DISCIPLINA
Nada había de particular en aquella compañía de fusileros escrupulosamente uniformados de rojo y azul marino, como para un desfile, mientras tomaban el sol en corrillos repartidos a lo largo y ancho del patio cuartelero. Hallábanse en su mayoría destocados, y departían unos con otros soltando grandes risotadas, cada uno sujetando al lado displicentemente su arma con la bayoneta calada. Parecían hacer hora, pero no se sabía muy bien para qué.
El oficial al mando, todo condecoraciones y charreteras, hizo un gesto sonriente a uno de los soldados que bromeaban en las cercanías. Este le sonrió a su vez, con una ligera inclinación de cabeza. Su mano izquierda bajó del cuello de la casaca del que colgaba al ancho cinto de cuero negro, alzó con la otra el fusil a una cuarta del suelo y se puso marcialmente en movimiento, por entre sus compañeros, en dirección a una vulgar silla de anea que habían dejado solitaria en mitad del patio. Apoyó el largo fusil verticalmente en el respaldo de la silla y, girándose, tomó asiento en ella. Sin más, se cruzó de brazos, muy tieso, mirando casi insolente al oficial, sin dejar de sonreír.
El oficial hacía lo propio, pero enseguida movió otra vez ligeramente la cabeza, ahora hacia un grupo concreto de soldados, cinco en total que, al advertirlo, echaron a andar, el quepis bien calado, hasta formar, hombro con hombro, a diez metros del que ocupaba la silla. Todos los demás soldados se apartaron en torno.
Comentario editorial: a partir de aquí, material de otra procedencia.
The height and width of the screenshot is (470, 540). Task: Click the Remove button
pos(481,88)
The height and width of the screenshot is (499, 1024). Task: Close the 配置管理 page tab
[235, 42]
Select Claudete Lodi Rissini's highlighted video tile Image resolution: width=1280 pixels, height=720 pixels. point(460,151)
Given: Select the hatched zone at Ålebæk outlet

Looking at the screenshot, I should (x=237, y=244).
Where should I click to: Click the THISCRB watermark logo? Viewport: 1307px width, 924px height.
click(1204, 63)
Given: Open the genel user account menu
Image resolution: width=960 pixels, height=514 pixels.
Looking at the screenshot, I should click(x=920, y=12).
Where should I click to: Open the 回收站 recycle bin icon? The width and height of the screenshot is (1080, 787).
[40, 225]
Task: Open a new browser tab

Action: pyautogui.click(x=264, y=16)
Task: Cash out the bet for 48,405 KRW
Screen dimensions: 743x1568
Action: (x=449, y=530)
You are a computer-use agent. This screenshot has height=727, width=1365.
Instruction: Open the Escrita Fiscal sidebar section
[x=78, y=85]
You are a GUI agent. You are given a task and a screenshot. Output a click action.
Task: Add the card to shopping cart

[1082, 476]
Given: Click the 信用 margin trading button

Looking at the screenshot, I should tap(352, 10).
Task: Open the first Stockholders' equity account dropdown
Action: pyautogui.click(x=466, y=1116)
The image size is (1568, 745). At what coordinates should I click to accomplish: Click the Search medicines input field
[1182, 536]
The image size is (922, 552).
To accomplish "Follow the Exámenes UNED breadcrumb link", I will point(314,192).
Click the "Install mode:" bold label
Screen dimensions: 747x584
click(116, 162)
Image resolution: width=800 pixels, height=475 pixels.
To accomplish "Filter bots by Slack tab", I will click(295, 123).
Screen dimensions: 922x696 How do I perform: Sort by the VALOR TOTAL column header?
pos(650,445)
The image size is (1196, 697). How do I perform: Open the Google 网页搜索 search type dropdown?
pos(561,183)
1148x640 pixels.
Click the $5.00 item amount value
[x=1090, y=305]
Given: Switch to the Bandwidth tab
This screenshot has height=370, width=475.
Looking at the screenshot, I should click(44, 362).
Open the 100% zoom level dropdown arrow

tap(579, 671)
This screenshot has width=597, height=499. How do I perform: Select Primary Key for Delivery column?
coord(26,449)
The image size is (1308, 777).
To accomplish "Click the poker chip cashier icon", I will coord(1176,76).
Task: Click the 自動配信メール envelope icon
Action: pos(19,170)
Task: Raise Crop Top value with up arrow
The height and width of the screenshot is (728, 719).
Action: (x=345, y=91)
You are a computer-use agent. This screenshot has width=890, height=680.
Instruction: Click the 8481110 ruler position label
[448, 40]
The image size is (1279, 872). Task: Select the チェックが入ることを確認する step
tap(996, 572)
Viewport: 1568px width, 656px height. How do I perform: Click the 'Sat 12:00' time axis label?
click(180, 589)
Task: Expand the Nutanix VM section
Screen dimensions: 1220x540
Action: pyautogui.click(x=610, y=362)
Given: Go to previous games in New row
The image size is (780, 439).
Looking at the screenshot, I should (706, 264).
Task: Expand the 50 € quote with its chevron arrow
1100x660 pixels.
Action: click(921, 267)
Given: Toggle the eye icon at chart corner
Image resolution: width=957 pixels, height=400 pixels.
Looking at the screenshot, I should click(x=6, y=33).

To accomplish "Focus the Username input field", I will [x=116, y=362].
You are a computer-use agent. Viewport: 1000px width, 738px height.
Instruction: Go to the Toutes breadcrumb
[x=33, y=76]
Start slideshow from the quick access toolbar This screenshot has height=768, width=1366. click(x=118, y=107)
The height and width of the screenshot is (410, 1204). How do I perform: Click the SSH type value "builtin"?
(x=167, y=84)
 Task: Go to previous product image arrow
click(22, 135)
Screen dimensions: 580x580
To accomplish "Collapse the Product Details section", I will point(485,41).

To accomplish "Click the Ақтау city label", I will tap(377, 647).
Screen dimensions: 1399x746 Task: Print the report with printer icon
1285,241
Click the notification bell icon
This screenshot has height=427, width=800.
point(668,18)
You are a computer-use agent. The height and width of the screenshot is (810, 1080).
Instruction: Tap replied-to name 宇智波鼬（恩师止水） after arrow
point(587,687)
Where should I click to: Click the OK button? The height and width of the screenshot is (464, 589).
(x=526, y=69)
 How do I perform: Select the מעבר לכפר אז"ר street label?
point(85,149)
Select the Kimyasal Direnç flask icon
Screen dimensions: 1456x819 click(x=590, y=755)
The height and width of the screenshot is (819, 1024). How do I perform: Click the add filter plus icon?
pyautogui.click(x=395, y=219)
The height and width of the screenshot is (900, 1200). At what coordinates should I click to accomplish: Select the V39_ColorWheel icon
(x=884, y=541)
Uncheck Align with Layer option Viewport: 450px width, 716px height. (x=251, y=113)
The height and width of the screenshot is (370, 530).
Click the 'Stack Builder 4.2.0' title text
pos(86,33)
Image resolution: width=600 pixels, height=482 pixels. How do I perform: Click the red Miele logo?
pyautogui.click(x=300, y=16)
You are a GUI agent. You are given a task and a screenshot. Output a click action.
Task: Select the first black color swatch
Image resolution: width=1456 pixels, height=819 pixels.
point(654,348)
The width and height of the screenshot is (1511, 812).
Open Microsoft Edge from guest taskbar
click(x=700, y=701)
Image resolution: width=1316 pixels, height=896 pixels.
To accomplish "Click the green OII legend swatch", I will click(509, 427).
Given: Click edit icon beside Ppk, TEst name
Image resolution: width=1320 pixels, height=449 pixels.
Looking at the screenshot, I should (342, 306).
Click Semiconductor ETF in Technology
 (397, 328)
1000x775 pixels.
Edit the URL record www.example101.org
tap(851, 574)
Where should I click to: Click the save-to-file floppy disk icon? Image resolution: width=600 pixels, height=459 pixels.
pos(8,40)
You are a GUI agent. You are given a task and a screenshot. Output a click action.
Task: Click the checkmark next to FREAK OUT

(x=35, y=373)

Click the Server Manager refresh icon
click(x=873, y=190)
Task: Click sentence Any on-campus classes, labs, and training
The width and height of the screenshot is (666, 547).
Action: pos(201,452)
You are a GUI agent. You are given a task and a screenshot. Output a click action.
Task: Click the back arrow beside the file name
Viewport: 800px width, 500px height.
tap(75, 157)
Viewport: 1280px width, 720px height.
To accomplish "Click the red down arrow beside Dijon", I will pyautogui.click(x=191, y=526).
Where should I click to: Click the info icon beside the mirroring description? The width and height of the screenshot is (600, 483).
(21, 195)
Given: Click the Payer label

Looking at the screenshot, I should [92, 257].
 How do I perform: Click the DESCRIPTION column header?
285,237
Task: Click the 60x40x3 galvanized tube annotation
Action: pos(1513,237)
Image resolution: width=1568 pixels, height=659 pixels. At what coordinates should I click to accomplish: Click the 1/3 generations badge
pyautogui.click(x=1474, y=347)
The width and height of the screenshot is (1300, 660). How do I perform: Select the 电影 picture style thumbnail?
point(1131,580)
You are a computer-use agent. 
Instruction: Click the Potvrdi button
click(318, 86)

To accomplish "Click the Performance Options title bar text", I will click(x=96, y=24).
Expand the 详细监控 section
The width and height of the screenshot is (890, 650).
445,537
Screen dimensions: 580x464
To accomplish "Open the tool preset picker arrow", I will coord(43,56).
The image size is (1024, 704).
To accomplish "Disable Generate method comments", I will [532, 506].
La sonrisa de los miembros del pelotón se había petrificado en sus rostros perfectamente rasurados cuando, en la ardiente mañana azul, restallaron entre los muros las voces reglamentarias. Al instante, siguieron las descargas.
Con la sacudida, el fusil apoyado en el respaldo de la silla cayó al suelo, y se disparó. La bala destrozó un tiesto de petunias de la fila que adornaba la base del muro lateral de mampostería, y fue a incrustarse en éste, levantando con el impacto una minúscula nube de polvo.